Finding marker combinations

Adverse drug reactions usually result from the convergence of several genetic and environmental factors, requiring the use of genetic marker combinations rather than single markers to predict therapeutic effects of treatment. Warren et al. (pp 180–189) present two new approaches to finding such marker combinations, focusing specifically on the hypersensitivity reaction to abacavir in HIV-1-infected patients. Pairwise marker combination can be understood as a breadth-first approach, while recursive partitioning can be considered a depth-first approach. Although neither approach yielded combinations of genotypes with greater sensitivity and specificity than single markers alone, both methods still introduce intriguing characteristics worthy of further investigation.

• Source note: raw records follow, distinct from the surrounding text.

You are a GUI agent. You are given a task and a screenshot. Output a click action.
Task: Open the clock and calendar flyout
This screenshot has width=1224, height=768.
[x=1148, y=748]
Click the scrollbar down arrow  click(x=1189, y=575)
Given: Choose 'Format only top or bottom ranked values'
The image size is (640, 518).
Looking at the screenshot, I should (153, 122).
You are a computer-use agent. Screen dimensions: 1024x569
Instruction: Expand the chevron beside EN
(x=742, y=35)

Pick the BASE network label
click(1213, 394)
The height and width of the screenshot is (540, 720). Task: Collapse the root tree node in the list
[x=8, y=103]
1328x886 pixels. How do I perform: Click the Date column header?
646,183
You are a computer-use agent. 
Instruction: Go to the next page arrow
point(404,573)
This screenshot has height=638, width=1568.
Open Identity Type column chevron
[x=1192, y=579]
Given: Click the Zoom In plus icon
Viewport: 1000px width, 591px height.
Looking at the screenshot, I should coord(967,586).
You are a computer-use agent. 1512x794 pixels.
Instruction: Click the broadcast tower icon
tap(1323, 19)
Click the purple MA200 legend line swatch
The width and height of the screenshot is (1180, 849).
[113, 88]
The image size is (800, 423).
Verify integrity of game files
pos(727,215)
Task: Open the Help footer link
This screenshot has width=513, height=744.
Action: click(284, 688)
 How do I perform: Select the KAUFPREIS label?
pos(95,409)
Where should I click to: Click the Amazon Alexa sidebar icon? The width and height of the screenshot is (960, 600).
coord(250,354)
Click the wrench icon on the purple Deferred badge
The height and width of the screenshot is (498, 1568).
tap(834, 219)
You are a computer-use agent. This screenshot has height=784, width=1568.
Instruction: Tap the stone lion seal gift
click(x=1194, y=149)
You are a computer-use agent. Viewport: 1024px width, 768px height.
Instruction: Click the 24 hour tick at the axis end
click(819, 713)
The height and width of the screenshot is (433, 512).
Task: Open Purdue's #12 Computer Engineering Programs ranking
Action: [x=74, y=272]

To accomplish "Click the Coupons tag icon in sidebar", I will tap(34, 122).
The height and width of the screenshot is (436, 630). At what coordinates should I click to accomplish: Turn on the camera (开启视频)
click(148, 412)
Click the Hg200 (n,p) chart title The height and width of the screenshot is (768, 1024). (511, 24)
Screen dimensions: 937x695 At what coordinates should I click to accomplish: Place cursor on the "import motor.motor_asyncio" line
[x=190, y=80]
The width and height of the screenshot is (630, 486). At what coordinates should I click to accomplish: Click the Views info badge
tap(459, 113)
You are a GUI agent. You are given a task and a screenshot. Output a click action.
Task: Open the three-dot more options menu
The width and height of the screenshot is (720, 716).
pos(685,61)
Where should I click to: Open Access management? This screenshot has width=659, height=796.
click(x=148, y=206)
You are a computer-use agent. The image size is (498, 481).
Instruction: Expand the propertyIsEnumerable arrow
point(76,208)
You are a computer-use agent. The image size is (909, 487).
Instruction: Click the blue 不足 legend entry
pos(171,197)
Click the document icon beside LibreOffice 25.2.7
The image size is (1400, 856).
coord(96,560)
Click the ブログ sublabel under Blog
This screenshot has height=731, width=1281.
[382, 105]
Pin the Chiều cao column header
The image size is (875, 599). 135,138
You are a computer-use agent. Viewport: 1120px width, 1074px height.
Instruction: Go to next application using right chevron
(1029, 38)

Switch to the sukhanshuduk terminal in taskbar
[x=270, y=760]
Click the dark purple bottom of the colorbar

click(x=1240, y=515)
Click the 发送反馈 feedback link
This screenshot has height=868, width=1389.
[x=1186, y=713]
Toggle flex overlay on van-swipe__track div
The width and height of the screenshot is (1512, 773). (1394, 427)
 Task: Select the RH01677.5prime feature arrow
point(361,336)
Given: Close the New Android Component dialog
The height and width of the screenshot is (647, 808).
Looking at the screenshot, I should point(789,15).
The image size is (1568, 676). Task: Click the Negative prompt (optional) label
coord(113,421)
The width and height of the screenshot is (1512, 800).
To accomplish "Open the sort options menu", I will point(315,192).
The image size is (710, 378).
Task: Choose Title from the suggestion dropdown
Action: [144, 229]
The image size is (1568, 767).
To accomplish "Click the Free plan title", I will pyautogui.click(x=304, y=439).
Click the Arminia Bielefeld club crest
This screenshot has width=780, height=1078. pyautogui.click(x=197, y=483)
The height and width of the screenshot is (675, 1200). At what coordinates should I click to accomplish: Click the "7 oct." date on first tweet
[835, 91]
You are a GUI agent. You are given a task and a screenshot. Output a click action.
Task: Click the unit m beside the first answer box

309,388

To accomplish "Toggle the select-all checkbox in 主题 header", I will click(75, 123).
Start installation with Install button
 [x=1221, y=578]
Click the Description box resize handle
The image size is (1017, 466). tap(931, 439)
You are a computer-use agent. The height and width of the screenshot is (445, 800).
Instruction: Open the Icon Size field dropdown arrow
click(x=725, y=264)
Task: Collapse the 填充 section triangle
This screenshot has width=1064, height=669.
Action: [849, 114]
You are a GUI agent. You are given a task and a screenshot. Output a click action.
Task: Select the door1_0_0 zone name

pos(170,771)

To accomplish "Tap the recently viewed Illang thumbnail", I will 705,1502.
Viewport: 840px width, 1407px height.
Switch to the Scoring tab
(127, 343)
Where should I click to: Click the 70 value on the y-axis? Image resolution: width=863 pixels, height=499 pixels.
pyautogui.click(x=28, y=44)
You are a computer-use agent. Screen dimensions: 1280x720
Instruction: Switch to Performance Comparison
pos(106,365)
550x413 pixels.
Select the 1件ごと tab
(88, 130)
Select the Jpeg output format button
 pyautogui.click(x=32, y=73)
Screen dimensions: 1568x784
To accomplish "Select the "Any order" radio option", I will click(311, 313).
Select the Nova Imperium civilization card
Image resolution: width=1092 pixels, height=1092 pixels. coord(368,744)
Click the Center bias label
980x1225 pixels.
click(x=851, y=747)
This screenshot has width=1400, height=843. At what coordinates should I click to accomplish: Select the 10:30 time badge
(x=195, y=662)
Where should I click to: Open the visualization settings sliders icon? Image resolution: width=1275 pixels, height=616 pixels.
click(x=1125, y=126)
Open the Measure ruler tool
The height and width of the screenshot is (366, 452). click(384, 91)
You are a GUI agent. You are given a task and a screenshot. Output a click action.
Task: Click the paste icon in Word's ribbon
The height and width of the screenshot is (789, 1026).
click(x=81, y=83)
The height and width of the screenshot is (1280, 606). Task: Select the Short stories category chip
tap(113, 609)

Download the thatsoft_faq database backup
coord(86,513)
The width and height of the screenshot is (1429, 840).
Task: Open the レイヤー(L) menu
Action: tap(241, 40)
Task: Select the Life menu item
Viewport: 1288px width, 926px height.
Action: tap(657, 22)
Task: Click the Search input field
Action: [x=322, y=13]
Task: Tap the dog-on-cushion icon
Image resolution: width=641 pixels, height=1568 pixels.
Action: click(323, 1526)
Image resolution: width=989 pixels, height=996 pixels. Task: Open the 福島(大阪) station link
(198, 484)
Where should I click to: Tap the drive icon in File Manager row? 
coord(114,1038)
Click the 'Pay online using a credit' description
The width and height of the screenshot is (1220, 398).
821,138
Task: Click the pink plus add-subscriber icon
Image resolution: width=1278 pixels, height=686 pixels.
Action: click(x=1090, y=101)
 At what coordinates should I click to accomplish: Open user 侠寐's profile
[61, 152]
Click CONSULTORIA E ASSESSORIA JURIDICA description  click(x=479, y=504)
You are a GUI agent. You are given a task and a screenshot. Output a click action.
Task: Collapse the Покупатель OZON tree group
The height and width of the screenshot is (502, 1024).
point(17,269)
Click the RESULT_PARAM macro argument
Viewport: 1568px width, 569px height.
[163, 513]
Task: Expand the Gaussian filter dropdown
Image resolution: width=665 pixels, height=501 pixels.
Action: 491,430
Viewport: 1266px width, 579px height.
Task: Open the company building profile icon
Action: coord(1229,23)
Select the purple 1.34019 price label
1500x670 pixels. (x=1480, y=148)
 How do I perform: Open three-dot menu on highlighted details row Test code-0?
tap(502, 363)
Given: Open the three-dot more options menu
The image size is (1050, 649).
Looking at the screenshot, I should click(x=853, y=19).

FPR1 allele and inflammation

Both heterozygous and homozygous carriers of the formyl peptide receptor (FPR1) p.I11T variant may experience an increased risk for inflammatory diseases. A study by Bhattacharya et al. (pp 190–199) finds that elevated basal neutrophil degranulation and agonist-independent recruitment of β-arrestin are associated with the polymorphism, which results in an amino-acid substitution in the receptor's extracellular N-terminus. The frequency of this allele is not uncommon across various ethnic populations, and homozygous individuals especially exhibit increased inflammatory responsiveness. The variant may also contribute to cardiovascular risk, as the allele correlates with increased C-reactive protein levels, a potential predictor of atherosclerotic disease.

CYP2C locus and torsemide

Controlling the metabolism of roughly 30% of all drugs, the CYP2C locus is a pharmacogenetic hot spot for investigating the effects of genetic variation on drug biotransformation. Vormfelde et al. (pp 200–211) focus specifically on the influence of the allele CYP2C9*3 on the oral clearance of torsemide, a loop diuretic drug. Using a new screening method known as extended haplotype homozygosity, they differentiate between variants that are evolutionarily selected for functional benefits and those that are selected merely due to linkage. The study reports a linear relationship between the number of CYP2C9*3 alleles and reduced torsemide clearance, suggesting a codominant mode of inheritance. The authors also propose using torsemide as a phenotyping probe for CYP2C9 activity, since the well-known probes tolbutamide and warfarin are either unavailable or difficult to analyze.

Stats of microarray analysis

Identifying a subset of genes from an original microarray gene set is an inexact science that requires a more precise method of discerning the parameters of differential expression. As this analysis is further refined, Chen et al. (pp 212–220) review commonly employed statistical methods and their advantages and drawbacks for selecting differentially expressed genes under varying conditions. Dissecting the intricacies of the t-statistic, S-statistic, U-statistic and M-statistic, the authors outline the associated issues, especially as they pertain to the all-important P-value. A comparison between ranking by P-values and by fold-change is also presented, where it is suggested that the P-value acts as a primary criterion for statistical significance and the fold-change as a secondary criterion to maintain biological significance.